Aaron: It’s kind of interesting. Before this workshop the workshop had I think we had 11 people in my workshop. Prior to that I sent an email to all the attendees and I asked them what platform they were using because I wanted to get a feel for what technologies were in play, and about half of them were using WordPress. There were a couple of people on Squarespace. There were a couple of people using BigFolio. There was somebody using something that’s completely homegrown and hand coded that she has somebody that she just pays to maintain her site for her. One of the things that became clear as we got into talking about the technical SEO aspects is that WordPress, both with what’s available as part of core WordPress and what’s easily and freely available through things like the Yoast SEO plugin that gets brought up every single week on this podcast.

Some other options is that when it comes to a technical SEO perspective is that between WordPress itself and some free plugins is you're 99% of the way there for zero cost and for a pretty easy learning curve on most of that stuff.
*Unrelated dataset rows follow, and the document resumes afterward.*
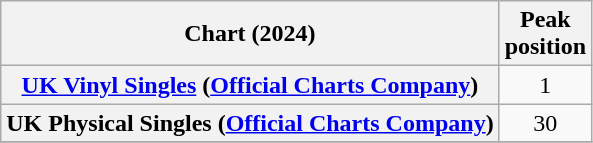
UK Physical Singles (Official Charts Company) (250, 123)
Peakposition (545, 34)
1 (545, 85)
30 (545, 123)
Chart (2024) (250, 34)
UK Vinyl Singles (Official Charts Company) (250, 85)
Find where the given text appears and provide that cell's center as [X, Y] coordinate. 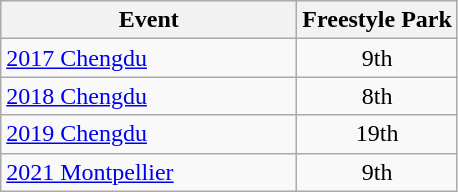
Event [149, 20]
2018 Chengdu [149, 96]
19th [378, 134]
2021 Montpellier [149, 172]
2019 Chengdu [149, 134]
8th [378, 96]
Freestyle Park [378, 20]
2017 Chengdu [149, 58]
Locate the cell with the specified text and output its [X, Y] center coordinate. 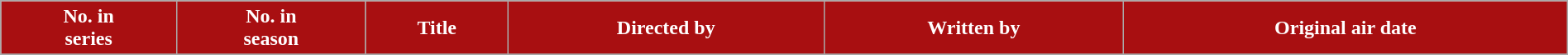
No. inseason [271, 28]
Title [437, 28]
Written by [973, 28]
No. inseries [89, 28]
Original air date [1345, 28]
Directed by [666, 28]
Find where the given text appears and provide that cell's center as (x, y) coordinate. 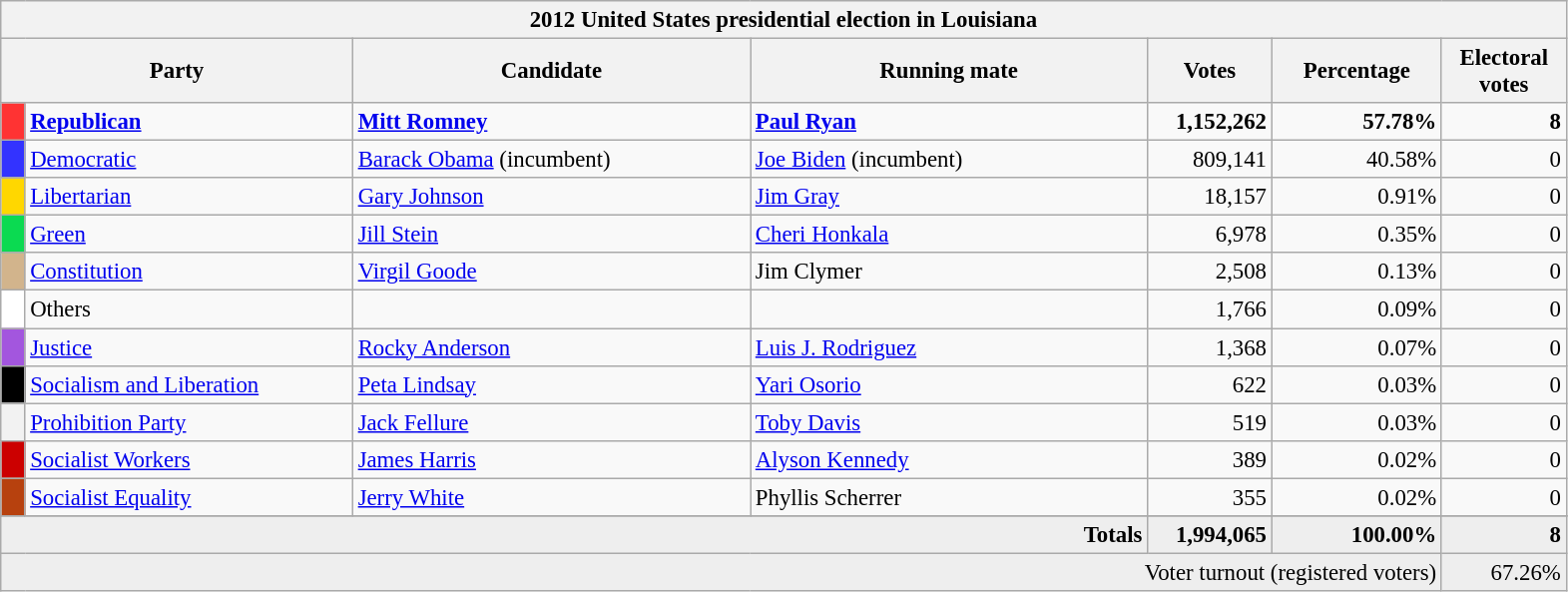
Gary Johnson (551, 197)
Prohibition Party (189, 422)
809,141 (1210, 160)
Barack Obama (incumbent) (551, 160)
Jim Gray (949, 197)
6,978 (1210, 235)
Candidate (551, 72)
67.26% (1503, 572)
622 (1210, 384)
Alyson Kennedy (949, 459)
1,368 (1210, 347)
0.07% (1356, 347)
57.78% (1356, 122)
Rocky Anderson (551, 347)
Virgil Goode (551, 272)
1,994,065 (1210, 535)
2,508 (1210, 272)
Jill Stein (551, 235)
Electoral votes (1503, 72)
Party (178, 72)
Democratic (189, 160)
0.35% (1356, 235)
Percentage (1356, 72)
Justice (189, 347)
Running mate (949, 72)
355 (1210, 497)
Toby Davis (949, 422)
Phyllis Scherrer (949, 497)
Voter turnout (registered voters) (722, 572)
2012 United States presidential election in Louisiana (784, 20)
Luis J. Rodriguez (949, 347)
Socialist Workers (189, 459)
Jerry White (551, 497)
40.58% (1356, 160)
0.91% (1356, 197)
18,157 (1210, 197)
Yari Osorio (949, 384)
Constitution (189, 272)
Votes (1210, 72)
Joe Biden (incumbent) (949, 160)
1,152,262 (1210, 122)
519 (1210, 422)
Others (189, 309)
Socialist Equality (189, 497)
Libertarian (189, 197)
Socialism and Liberation (189, 384)
Paul Ryan (949, 122)
Green (189, 235)
Republican (189, 122)
0.13% (1356, 272)
100.00% (1356, 535)
0.09% (1356, 309)
1,766 (1210, 309)
Jack Fellure (551, 422)
Cheri Honkala (949, 235)
Mitt Romney (551, 122)
389 (1210, 459)
Peta Lindsay (551, 384)
Totals (575, 535)
Jim Clymer (949, 272)
James Harris (551, 459)
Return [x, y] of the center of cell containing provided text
Whereas if you're on a closed platform where you don’t have that flexibility, you might have some options that they chose to give you, but if you have something like a Squarespace or a BigFolio or something like that is that at some point you will hit limitations and where I can say, “Yeah, you just go into the Yoast plugin and you fill out this one field,” that may not even be possible on another platform.

So really WordPress is really the best toolkit out there from that perspective right now for photographers or for any small business. I mean, if you're not going to have a staff to do this for you, which most of us don’t, the more that you can do on your own with a relatively easy learning curve … I mean, the red yellow green traffic light on your content analysis with Yoast it’s a beautiful thing, because that’s very easy for somebody to understand. Hey, I’m at a yellow light. What do I need to do to get to a green light?

Scott: And it tells you.

Aaron: Right, and that’s the thing, is it gives you that formula. It says, “Hey, this article is a little short or you need to include some images,” or whatever.
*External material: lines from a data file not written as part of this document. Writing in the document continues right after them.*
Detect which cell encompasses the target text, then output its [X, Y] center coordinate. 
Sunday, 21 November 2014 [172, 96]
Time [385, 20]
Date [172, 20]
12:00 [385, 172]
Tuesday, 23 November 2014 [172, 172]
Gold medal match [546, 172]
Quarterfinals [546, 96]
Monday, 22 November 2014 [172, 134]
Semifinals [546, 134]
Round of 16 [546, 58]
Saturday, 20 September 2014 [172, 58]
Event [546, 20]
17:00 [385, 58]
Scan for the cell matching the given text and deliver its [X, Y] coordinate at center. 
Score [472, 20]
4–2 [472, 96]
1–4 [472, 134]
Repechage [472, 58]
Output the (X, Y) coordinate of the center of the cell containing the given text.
Rachel: If you don’t know what we’re talking about you do need to install Yoast on your WordPress website and see that it actually will give you this red. It’s a little T stop light in the publish panel, and it’s red, yellow, green. Red is bad SEO, yellow is okay SEO, green is you're good to go.

I have noticed recently that the newest updates of Yoast actually it’s a little bit easier to go green. I don’t know if you guys have had the same experience. I blog on a lot of different photographer blogs so I have my hands in a lot of different markets and a lot of different keywords. It used to be a little bit harder to make the Yoast SEO go green. Your meta description had to be perfectly on point and your images had to be perfectly on point in terms of keywording. Now it’s like if you have the best 2 out of 3 it’ll go green. I don’t know if that’s just again the changing nature of SEO, but it’s a little bit easier to get it to where you need it to be is what I found.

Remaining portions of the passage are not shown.